> **Assignment**:
The answer must consist of each line below that contains the word "left", copied in full.

--- Recorded data Enclosed Below ---

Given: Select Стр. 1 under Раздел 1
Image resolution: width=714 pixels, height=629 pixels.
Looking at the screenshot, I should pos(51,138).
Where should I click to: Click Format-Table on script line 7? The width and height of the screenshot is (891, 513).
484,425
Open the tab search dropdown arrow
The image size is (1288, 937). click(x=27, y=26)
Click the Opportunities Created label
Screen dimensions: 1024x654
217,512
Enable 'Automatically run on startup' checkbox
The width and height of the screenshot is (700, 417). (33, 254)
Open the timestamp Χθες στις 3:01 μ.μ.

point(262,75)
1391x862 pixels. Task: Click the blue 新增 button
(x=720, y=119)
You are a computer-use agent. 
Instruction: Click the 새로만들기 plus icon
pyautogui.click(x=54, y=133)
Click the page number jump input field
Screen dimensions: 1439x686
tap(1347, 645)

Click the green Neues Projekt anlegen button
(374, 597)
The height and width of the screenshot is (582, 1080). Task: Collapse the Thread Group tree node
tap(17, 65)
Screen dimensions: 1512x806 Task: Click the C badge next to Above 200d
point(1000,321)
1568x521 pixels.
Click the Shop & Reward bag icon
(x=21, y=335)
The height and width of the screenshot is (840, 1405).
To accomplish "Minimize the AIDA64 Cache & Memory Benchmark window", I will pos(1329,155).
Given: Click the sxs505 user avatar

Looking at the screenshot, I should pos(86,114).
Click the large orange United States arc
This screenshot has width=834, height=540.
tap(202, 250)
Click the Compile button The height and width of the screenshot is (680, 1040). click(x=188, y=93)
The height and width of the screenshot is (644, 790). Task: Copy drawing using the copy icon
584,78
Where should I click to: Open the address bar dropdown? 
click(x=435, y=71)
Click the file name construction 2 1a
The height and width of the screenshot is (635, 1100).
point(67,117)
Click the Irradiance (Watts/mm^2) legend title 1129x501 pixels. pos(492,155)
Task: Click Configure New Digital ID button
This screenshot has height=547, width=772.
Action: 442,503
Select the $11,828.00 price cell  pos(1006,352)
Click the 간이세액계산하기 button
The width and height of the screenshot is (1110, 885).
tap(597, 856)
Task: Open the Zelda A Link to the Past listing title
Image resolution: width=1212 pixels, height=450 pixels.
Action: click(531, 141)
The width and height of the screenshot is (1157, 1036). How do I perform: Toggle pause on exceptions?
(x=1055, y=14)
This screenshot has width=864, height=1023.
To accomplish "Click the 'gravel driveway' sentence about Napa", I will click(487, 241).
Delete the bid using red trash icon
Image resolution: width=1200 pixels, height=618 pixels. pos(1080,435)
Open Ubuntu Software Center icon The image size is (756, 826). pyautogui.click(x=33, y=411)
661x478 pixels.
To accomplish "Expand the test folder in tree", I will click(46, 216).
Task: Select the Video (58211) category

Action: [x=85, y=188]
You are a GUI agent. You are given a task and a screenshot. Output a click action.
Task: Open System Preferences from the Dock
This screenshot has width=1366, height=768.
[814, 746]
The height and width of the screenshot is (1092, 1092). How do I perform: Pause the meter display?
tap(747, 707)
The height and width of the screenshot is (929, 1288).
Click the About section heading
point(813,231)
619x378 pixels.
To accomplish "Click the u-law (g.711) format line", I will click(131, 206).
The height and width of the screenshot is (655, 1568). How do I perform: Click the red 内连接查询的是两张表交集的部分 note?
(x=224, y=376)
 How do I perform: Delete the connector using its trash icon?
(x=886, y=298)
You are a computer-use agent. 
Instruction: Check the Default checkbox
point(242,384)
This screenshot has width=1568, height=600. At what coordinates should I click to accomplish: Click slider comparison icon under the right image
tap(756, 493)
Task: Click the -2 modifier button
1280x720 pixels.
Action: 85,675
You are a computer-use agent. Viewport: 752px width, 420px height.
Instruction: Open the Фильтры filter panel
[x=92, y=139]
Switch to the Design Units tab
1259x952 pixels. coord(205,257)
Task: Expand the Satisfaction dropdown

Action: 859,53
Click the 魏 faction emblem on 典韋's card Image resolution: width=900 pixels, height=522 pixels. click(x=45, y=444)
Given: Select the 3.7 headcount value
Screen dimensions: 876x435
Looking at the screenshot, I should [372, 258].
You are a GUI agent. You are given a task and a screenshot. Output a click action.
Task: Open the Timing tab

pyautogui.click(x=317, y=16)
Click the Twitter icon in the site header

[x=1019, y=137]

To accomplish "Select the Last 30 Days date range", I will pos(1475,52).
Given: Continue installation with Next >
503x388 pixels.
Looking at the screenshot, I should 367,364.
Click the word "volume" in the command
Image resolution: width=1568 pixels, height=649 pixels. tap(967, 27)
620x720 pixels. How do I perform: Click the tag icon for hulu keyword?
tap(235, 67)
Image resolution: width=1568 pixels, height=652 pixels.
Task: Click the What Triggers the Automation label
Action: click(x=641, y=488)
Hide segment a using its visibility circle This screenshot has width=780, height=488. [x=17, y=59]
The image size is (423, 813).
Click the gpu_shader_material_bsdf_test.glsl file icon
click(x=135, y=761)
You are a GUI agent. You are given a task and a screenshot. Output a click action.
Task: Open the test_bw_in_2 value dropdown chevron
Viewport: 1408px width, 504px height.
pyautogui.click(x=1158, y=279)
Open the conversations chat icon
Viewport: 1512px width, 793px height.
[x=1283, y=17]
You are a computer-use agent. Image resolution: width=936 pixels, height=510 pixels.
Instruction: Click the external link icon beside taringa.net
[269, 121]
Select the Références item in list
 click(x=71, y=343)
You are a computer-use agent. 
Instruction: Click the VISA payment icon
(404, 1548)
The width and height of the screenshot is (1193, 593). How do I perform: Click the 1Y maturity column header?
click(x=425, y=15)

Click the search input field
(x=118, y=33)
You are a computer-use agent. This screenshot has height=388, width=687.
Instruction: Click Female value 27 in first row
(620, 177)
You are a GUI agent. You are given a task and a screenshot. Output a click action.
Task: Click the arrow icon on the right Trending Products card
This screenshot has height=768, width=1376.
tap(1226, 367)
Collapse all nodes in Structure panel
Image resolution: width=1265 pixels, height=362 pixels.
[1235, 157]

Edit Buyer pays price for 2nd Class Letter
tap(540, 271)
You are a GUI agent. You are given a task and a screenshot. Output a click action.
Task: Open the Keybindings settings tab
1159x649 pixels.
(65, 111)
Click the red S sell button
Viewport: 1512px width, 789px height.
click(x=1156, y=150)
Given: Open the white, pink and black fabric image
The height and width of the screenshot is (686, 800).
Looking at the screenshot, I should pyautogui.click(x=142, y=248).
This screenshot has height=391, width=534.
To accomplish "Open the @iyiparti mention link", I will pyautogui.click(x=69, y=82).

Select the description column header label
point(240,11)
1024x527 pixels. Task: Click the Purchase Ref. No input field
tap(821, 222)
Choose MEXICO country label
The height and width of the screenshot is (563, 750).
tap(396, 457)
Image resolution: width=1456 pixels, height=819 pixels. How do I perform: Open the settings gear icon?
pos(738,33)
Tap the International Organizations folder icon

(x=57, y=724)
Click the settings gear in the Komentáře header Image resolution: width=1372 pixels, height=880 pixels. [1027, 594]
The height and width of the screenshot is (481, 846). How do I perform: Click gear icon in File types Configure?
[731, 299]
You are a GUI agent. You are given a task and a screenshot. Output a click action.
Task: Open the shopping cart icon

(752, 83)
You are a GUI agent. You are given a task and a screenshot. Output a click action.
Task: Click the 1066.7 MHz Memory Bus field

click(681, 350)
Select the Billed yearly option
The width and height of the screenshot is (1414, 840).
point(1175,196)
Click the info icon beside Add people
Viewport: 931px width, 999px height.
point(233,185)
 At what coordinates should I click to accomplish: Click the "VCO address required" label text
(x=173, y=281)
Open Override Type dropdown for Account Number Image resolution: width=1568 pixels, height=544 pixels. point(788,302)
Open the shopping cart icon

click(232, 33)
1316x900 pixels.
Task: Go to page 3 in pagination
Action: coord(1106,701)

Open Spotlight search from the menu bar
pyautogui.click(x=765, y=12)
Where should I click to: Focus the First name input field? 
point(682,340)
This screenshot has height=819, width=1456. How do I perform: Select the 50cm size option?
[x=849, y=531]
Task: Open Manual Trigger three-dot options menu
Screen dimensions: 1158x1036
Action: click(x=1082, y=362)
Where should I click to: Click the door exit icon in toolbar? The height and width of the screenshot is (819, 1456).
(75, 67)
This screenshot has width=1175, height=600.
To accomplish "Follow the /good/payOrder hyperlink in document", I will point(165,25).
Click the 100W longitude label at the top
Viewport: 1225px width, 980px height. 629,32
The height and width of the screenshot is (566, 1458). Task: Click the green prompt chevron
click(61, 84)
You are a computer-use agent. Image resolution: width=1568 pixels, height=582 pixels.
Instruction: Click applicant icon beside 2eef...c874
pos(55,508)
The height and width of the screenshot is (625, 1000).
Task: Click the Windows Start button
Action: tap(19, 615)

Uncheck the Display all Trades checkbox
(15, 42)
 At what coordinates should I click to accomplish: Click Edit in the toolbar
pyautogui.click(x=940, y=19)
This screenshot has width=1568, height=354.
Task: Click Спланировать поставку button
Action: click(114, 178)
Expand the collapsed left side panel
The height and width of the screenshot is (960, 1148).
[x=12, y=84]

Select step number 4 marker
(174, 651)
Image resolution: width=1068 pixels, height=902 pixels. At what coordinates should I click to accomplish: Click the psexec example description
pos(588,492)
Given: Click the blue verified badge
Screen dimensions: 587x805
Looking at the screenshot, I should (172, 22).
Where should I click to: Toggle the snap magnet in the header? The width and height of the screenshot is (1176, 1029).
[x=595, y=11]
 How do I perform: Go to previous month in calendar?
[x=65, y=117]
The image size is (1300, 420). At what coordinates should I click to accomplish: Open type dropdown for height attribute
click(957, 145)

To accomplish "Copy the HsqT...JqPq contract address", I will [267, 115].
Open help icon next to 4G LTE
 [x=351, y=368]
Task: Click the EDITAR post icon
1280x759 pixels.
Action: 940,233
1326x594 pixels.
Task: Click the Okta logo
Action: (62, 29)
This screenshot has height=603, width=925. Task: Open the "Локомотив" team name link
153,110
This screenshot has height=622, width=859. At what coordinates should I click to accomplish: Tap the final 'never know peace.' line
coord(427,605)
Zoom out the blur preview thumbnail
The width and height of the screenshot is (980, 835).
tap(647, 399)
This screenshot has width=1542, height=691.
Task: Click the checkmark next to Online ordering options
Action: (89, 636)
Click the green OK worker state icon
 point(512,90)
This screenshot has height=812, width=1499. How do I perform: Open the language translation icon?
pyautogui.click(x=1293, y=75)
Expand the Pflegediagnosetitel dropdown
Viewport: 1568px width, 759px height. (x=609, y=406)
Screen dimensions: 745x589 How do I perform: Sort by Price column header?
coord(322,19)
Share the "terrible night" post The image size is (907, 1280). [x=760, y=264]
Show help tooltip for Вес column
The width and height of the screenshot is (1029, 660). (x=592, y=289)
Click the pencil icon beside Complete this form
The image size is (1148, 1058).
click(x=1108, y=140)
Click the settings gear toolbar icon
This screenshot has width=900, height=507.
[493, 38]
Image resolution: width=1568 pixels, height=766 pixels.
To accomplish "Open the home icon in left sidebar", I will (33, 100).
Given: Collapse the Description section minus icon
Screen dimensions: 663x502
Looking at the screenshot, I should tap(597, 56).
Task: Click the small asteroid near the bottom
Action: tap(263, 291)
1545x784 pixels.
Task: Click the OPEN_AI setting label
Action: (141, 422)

--- End of Enclosed Recorded data ---

> **Finished exercise**:
Expand the collapsed left side panel
To accomplish "Open the home icon in left sidebar", I will (33, 100).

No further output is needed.